International exploration and production earnings for the third quarter and nine
months of 1998 declined significantly from the same periods of 1997 due to lower
crude oil prices. Average realized crude oil prices in 1998 were $11.05 per
barrel for the quarter and $11.55 for nine months. These average prices were 35
percent below 1997 levels. OPEC's efforts to reduce production and lower
inventory levels caused prices to recover slightly from their summer lows;
however, prices have recently retreated and remain substantially below last
year's levels.
Daily production growth of 15 percent for this year's third quarter and 16
percent for the year benefited earnings. The combined production from the
Captain, Erskine and Galley fields in the U.K. North Sea grew to 95 thousand
barrels of oil equivalent per day in the third quarter. Production also grew in
the Partitioned Neutral Zone, Indonesia and Colombia.
Exploration and production operating results outside the U.S. for the third
quarter and nine months of 1998 included non-cash currency charges of $3 million
and $6 million, respectively, related to deferred income taxes denominated in
British Pound Sterling. This compares to benefits of $13 million for the third
quarter and $26 million for nine months of 1997.
MANUFACTURING, MARKETING AND DISTRIBUTION
United States
Manufacturing, marketing and distribution earnings in the U.S. for the third
quarter of 1998 were $124 million, as compared with $132 million for the third
quarter of 1997. For the first nine months of 1998 and 1997, earnings were $235
million and $238 million, respectively. Results for 1998 included a third
quarter net special gain of $25 million associated with the formation of the
U.S. alliances. This net gain included gains on asset sales, asset writedowns
and other formation charges. The second quarter of 1998 included a special
charge of $32 million for alliance formation expenses, primarily employee
severance programs. Excluding these special items, results for the third quarter
and first nine months of 1998 totaled $99 million and $242 million,
respectively. Results for 1997 included a second quarter special gain of $13
million from the sale of credit card operations. Excluding the special gain,
results for the first nine months of 1997 totaled $225 million.
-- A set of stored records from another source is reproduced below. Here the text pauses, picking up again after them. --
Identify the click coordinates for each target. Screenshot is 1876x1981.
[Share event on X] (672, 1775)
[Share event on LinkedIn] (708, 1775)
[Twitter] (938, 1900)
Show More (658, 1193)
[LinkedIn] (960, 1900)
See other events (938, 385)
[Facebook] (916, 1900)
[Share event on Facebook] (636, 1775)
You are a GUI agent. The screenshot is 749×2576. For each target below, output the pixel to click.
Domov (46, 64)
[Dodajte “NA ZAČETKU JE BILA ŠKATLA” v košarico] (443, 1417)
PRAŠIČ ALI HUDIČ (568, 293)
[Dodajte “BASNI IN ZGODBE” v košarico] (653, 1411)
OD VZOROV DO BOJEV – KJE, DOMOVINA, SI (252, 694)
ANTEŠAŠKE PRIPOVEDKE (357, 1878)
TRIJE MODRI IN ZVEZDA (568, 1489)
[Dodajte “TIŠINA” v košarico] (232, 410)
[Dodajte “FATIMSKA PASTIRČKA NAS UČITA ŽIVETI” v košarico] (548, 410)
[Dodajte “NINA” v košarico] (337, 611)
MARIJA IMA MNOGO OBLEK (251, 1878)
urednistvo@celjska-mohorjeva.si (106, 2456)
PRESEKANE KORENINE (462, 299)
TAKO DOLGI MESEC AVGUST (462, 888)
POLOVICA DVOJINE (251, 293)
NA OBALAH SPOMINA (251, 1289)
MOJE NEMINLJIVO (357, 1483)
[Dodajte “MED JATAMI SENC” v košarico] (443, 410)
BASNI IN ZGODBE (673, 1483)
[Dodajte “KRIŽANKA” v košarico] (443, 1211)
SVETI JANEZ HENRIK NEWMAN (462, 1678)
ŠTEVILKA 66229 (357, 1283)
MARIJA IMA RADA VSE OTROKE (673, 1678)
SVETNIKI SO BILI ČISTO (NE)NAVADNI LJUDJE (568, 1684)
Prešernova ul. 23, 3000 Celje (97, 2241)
U.S. manufacturing, marketing and distribution earnings for the third quarter of
1998 included results from Motiva Enterprises LLC, our Eastern alliance with
Shell Oil Company and Saudi Refining, Inc., that began operations in July. In
addition, the quarter and year included operating results from Equilon
Enterprises LLC, our Western alliance with Shell Oil Company, that began
operations in the first quarter.
Results for the third quarter of 1998 reflected the industry trend of shrinking
refining margins. Operating difficulties at certain refineries and the temporary
shutdown of Gulf Coast refineries in September due to hurricane Georges
negatively impacted earnings. Lower crude costs as well as strong transportation
and lubricants earnings benefited the quarter and year.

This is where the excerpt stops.